_INSTRUCTIONS TO FOLLOW_
Which network aired the crime drama Kidnapped, according to the excerpt below?

++++ EXCERPT TO READ ++++

- Genre: Crime drama
- Created by: Jason Smilovic
- Starring: Jeremy Sisto; Carmen Ejogo; Delroy Lindo; Linus Roache; Will Denton; Timothy Hutton; Mykelti Williamson; Dana Delany;
- Composer: W.G. Snuffy Walden
- Country of origin: United States
- Original language: English
- No. of seasons: 1
- No. of episodes: 13

Production
- Executive producers: Jason Smilovic; Michael Dinner; Sarah Timberman; Carl Beverly; Ken Topolsky;
- Running time: 42 minutes
- Production companies: Dark & Stormy Productions; Rooney McP Productions; 25 C Productions; Sony Pictures Television;

Original release
- Network: NBC
- Release: September 20, 2006 – August 11, 2007

= Kidnapped (American TV series) =

American crime drama television series

Kidnapped is an American crime drama television series created by Jason Smilovic and produced by Sony Pictures Television, which aired on NBC from September 20, 2006, to August 11, 2007.

++++ INFORMATION SUPPLIED ++++

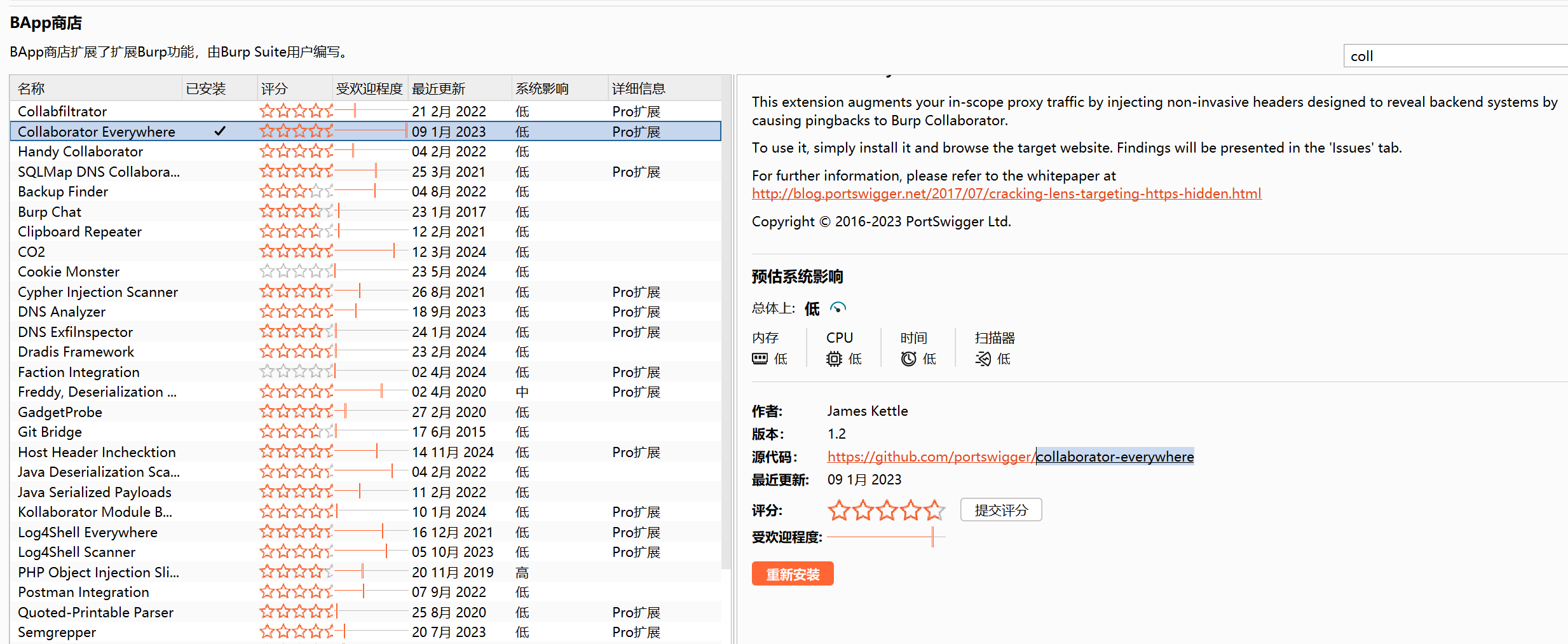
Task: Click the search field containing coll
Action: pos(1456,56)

++++
++++ INFORMATION SUPPLIED ++++

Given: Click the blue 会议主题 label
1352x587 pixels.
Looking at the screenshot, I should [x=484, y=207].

++++

_CORRECT RESULT_
NBC